Keep in mind all of the things Doosh claims that women do to “ruin” men’s lives (and all that is good in the world) and that “ruining” women’s lives is a reference to murdering the woman in his fantasy.

Women should expect men to murder them for what now?
Being feminist?
Being educated?
Screwing the wrong dudes?
Not screwing who the man with a gun told her to?

This guy is a piece of work.

Lea
Lea
9 years ago

Tracy,
You can almost hear the plaintive cry, “But he deserved so much more.”

The thing is, Doosh is not average. He’s well below. He does not deserve better than his lot. He deserves to be in prison for rape.

Lea
Lea
9 years ago

Didn’t a guy recently threaten to kill women for signing up for his social media that was really just a WordPress blog?

I guess we should add that to the list.

suffrajitsu
suffrajitsu
9 years ago

a gay man named Ted who was from South Africa and had a fiery Filipino ladyboy lover

Is there any particular reason we need to know The Denouncer is a gay man from South Africa with a fiery Filipino ladyboy lover? (Besides the obvious one). This is like a half-assed NaNoWriMo novel, when you’re just throwing in random words to hit the target word count.

suffrajitsu
suffrajitsu
9 years ago

Damn first blockquote attempt.

Spindrift
Spindrift
9 years ago

The dog could have been female, so I guess killing it fits into the general theme then…

weirwoodtreehugger
9 years ago

I’m surprised they didn’t make it a cat. A small percentage of cats will go out on leashes. Including my Darrow.

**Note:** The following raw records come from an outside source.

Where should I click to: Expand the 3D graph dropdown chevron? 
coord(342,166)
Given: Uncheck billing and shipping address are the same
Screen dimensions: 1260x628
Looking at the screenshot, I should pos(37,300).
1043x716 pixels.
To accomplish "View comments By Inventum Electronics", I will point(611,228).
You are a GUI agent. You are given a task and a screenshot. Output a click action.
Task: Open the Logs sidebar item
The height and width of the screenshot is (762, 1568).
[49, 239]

Darrow has lots of hairballs. I wish I could teleport some of his vomit into Roosh’s shoes.

M.
M.
9 years ago

I think the idea that hate crimes are the works of “some nut” is a dangerous one. Statistically speaking, the mentally ill are less likely to commit violence than the general population.

If someone is primed for violence by Roosh, it will most likely be an angry and entitled but otherwise “sane” man who will only be labeled crazy after the fact by a public that prefers the convenient fiction that violence results exclusively from insanity to the harsh reality that it results mostly from toxic masculinity.

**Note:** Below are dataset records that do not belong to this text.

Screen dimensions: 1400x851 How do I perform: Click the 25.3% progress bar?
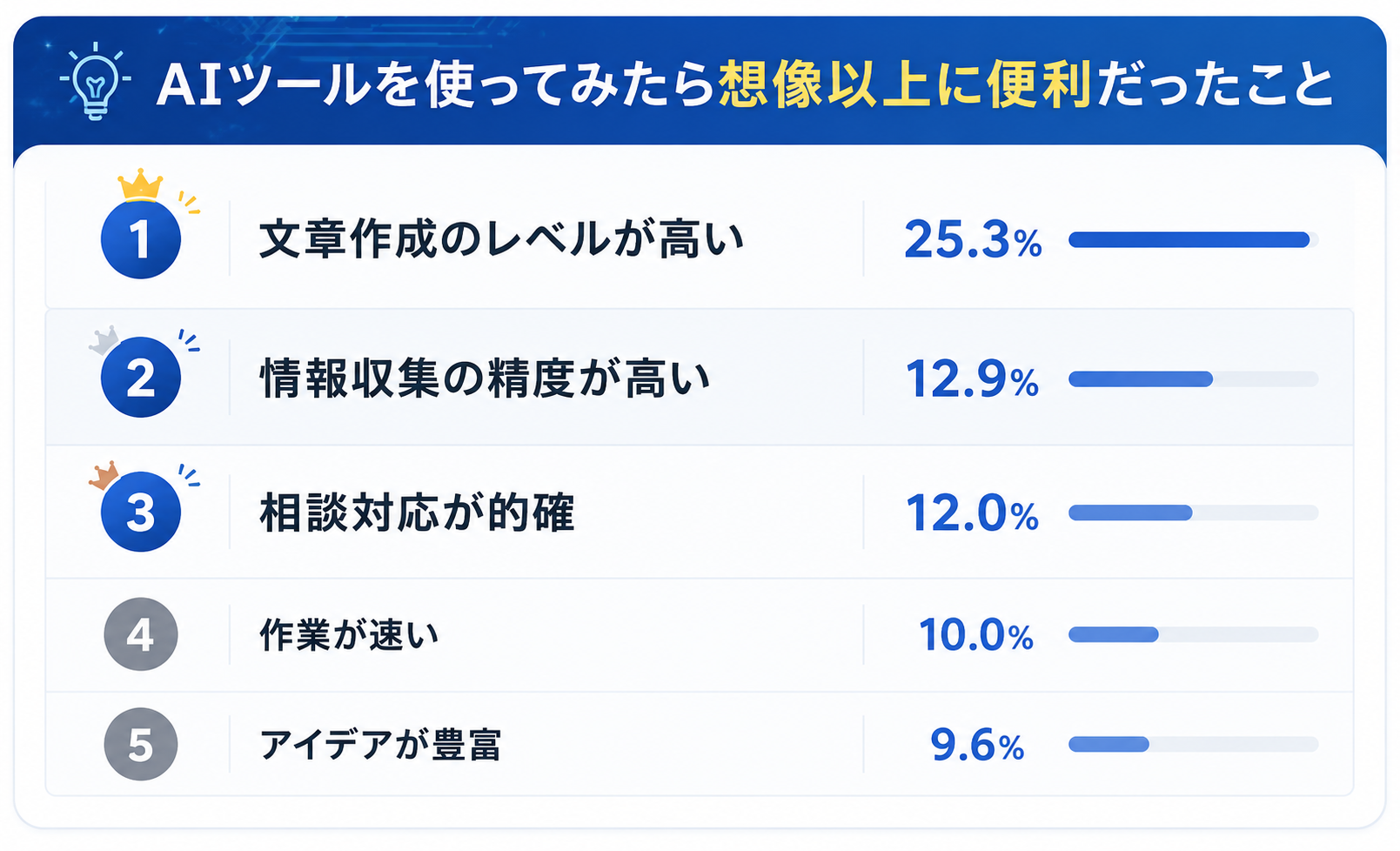(1193, 240)
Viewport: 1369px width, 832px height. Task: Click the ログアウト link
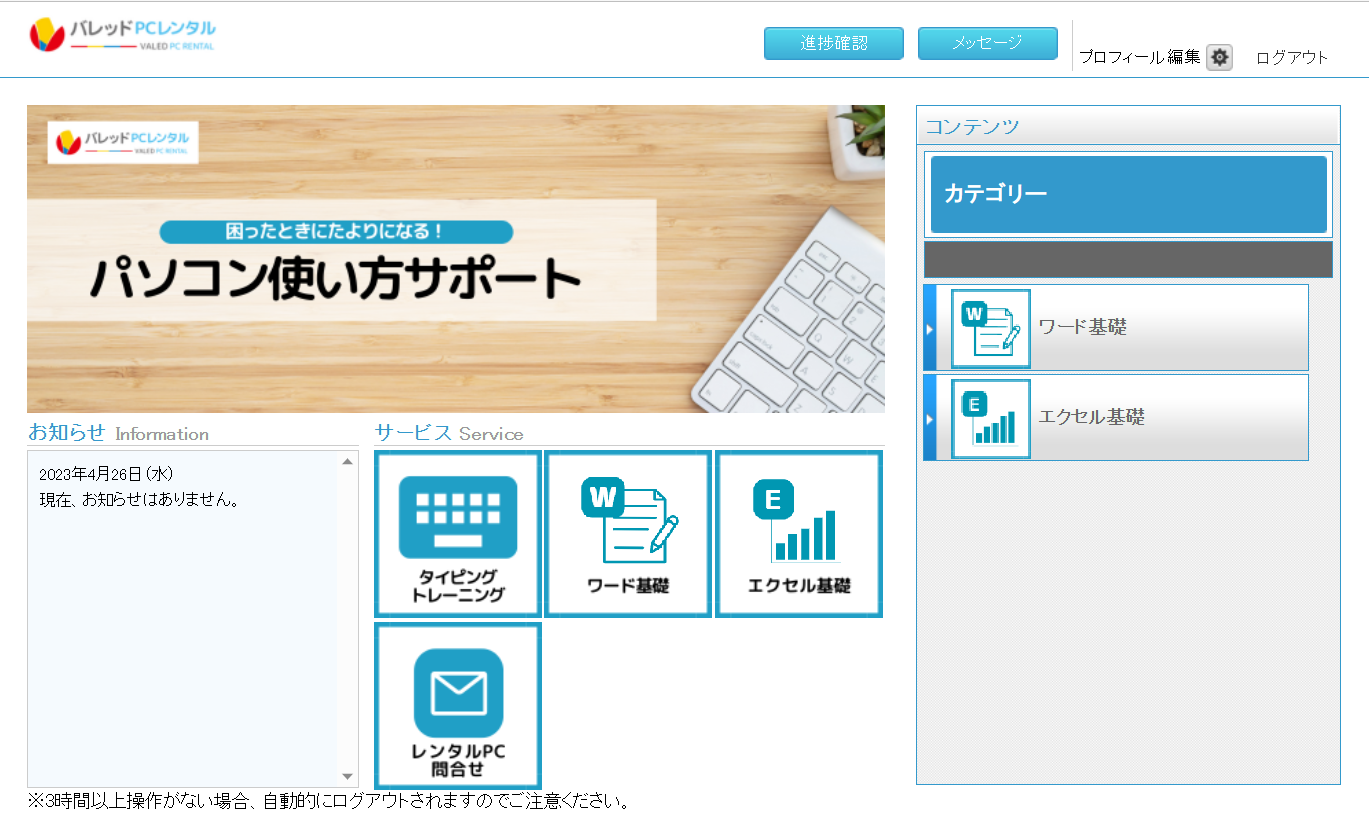click(1292, 58)
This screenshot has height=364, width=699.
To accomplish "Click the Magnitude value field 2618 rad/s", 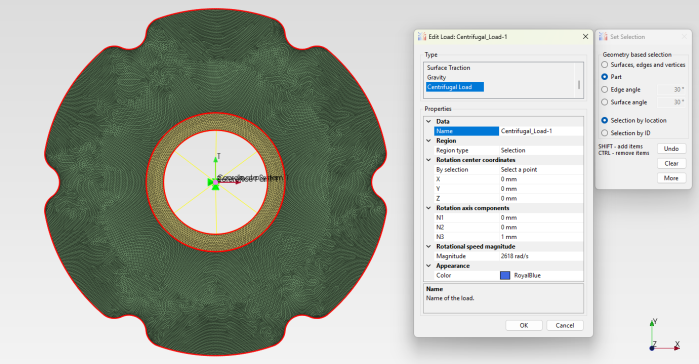I will (541, 256).
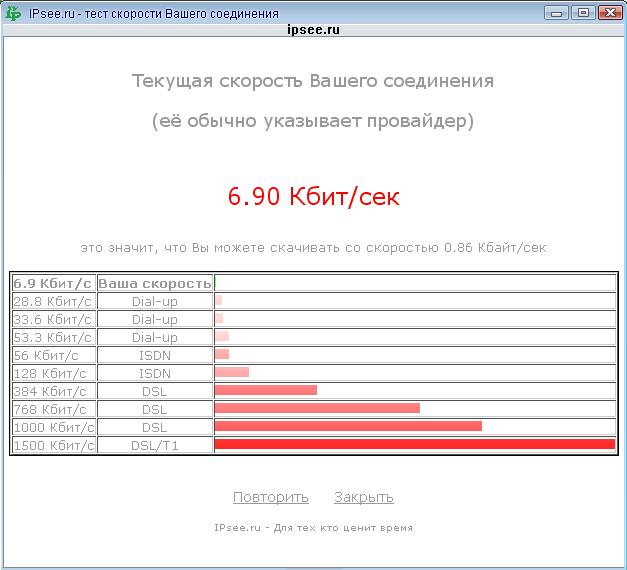Select the "56 Кбит/с" table cell
Image resolution: width=627 pixels, height=570 pixels.
[53, 355]
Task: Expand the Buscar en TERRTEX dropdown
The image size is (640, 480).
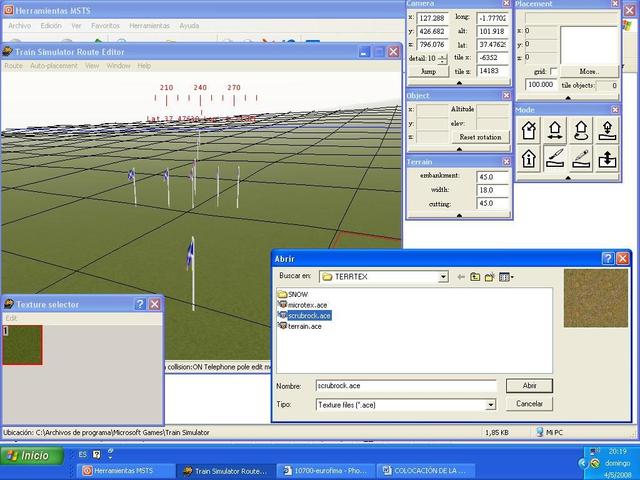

Agreed – that’s generally frowned upon here, I think we all just missed that comment (I know I did until you pointed it out, whoops).

mildlymagnificent
9 years ago

It’s also interesting that he assumes instantly that the purpose and main point of activism is not to support and protect marginalised groups, but to be mean to people you don’t like.

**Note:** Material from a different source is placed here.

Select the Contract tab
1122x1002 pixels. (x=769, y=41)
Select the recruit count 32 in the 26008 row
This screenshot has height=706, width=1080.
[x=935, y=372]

That’s the most telling thing of all in my reading. I can’t imagine any person involved in what Roosh and his ilk regard as SJW activism or employment thinking that paying people to get other people sacked or otherwise ruined would be a good thing at all, let alone their single major objective.

Projection. I think that’s what it’s called. And it’s the major block for these guys. They literally have no idea about what other people do and think. Even when they try to “opposite” their own approach, they get it completely wrong. We don’t do the same activities as them with different “targets”. We look at the world differently and we do different things and we do them for different reasons. And it is _not_ the same coin just flipped to the other side. It’s completely different.

freshlysqueezedcynic
freshlysqueezedcynic
9 years ago

Roosh’ll get you, *and* your little dog, too!